### Goal of the exercise
Echo the lines running from the one that contains "You are a computer-use agent." through the one that contains "Instruction: Tap the", with both ends included.

### Excerpted records
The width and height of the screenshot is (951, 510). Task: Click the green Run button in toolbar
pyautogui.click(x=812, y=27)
==
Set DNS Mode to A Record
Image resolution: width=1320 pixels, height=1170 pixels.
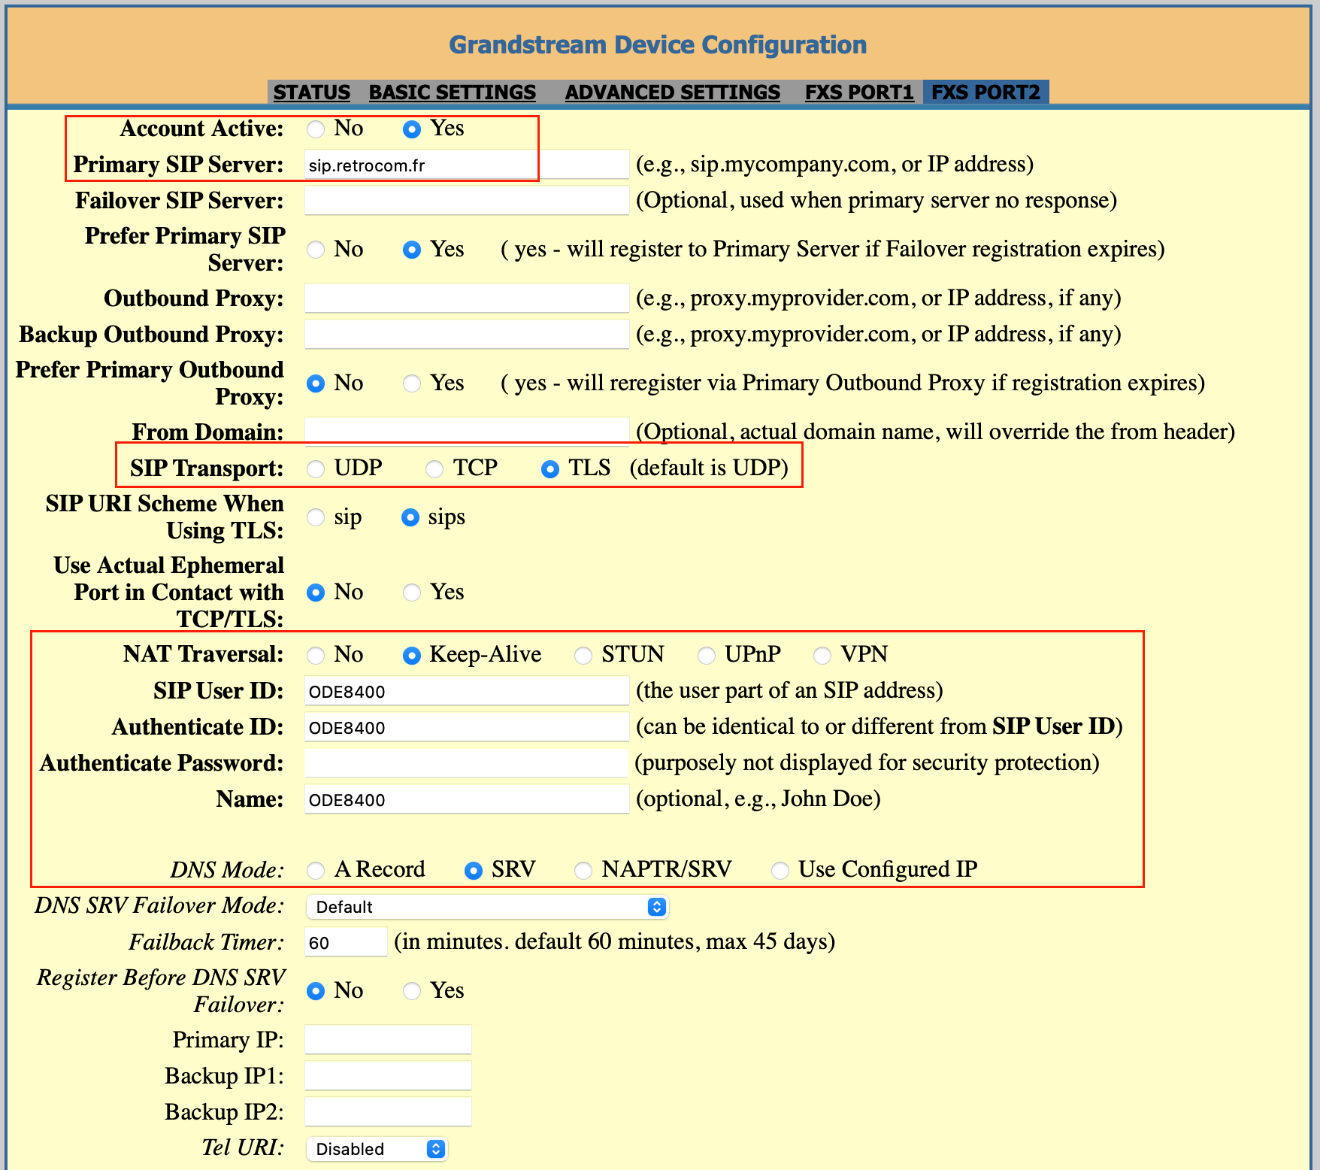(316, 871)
---
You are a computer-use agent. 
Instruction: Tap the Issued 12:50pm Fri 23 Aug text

### Exercise result
You are a computer-use agent. 
Instruction: Tap the Issued 12:50pm Fri 23 Aug text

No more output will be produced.